Imaging-based biomarkers: FDG-PET/CT
HPV infection status also has particular relevance to the ultimate utility of imaging-based biomarkers of SCCHN. Considerable interest has focused on fludeoxyglucose F 18 (FDG)–positron emission tomography (PET)/CT monitoring of SCCHN response to radiotherapy. Several groups have found that FDG-PET post-treatment restaging provides high negative predictive power ; accordingly, there is growing acceptance of withholding consolidative neck dissection after radiotherapy in the absence of residual FDG-avid adenopathy, although some investigators argue that expert clinical interpretation of serial CT imaging could achieve similar results. A potentially more effective and efficient approach would be to emphasize identification of specific clinical situations where FDG-PET/CT diagnostic yield may be optimized. FDG-PET/CT utility has been studied in the context of other important clinical parameters, in particular HPV infection status, through a bayesian, risk-based approach classically used by clinicians choosing between alternative diagnostic tests in specific patients. FDG-PET/CT seems to provide little value over CT alone in radiation response assessment for unselected patients with locally advanced SCCHN. Nonetheless, FDG-PET/CT can significantly improve assessment of treatment response in high-risk patients, such as those with HPV-unassociated disease.
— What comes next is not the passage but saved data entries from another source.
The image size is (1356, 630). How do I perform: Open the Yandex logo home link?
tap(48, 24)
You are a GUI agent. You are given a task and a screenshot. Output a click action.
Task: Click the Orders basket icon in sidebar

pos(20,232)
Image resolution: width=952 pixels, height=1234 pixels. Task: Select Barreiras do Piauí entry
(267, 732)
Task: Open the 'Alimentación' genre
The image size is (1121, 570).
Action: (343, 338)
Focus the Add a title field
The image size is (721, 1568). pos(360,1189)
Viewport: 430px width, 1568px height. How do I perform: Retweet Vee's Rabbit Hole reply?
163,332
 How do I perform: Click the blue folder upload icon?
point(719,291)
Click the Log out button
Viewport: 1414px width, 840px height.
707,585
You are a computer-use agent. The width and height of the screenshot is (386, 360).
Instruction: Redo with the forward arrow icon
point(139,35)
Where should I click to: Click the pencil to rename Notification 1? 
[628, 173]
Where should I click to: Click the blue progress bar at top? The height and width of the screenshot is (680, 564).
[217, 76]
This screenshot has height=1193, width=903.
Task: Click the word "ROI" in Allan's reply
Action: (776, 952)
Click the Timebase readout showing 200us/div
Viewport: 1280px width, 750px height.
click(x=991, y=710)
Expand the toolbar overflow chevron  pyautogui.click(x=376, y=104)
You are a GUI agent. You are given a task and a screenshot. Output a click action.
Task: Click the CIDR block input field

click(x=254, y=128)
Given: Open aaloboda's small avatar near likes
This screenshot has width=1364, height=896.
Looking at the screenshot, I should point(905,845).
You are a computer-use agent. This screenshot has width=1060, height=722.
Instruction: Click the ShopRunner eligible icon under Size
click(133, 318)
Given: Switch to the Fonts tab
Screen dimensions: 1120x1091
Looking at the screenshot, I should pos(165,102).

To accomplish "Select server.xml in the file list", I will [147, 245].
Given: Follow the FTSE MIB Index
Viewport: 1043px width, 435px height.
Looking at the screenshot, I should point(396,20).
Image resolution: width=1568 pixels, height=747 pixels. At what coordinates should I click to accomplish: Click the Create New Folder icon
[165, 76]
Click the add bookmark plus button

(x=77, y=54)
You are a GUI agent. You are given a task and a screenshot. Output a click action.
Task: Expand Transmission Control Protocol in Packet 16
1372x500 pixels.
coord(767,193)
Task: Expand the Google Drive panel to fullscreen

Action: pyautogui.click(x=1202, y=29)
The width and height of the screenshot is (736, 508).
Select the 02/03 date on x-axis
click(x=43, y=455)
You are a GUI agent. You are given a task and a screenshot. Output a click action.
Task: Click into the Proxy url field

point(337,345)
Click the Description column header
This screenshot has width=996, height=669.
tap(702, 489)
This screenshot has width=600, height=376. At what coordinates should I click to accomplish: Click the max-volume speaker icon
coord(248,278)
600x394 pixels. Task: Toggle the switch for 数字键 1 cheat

These results provide critical impetus to incorporate risk-based stratification strategies informed of HPV infection status into FDG-PET/CT response assessment of locally advanced SCCHN. Such an individualized, context-specific approach will be relevant to any current or future imaging-based biomarker.
How Can These Issues Be Reconciled in Future Trials?
Currently ongoing trials that use HPV-positive status as an integral biomarker for eligibility criteria are summarized in Table 3 . The first national cooperative group trial to test this concept is ECOG-E1308. This phase II study tests the role of induction chemotherapy followed by de-escalation of radiation dose and substitution of platinum chemotherapy with cetuximab. After the completion of induction chemotherapy, patients with complete response receive dose-reduced radiation with cetuximab. Patients with less than complete response receive standard curative doses of radiation with concurrent cetuximab. The RTOG has also opened a phase III clinical trial (RTOG 1016) directly comparing concurrent radiation/cisplatin with concurrent radiation/cetuximab. This trial will answer whether de-escalation of treatment away from conventional cytotoxic chemotherapy will result in decreased toxicity without compromising survival outcomes. There are several smaller institutional trials being conducted throughout North America and Europe designed to answer similar questions with varying approaches.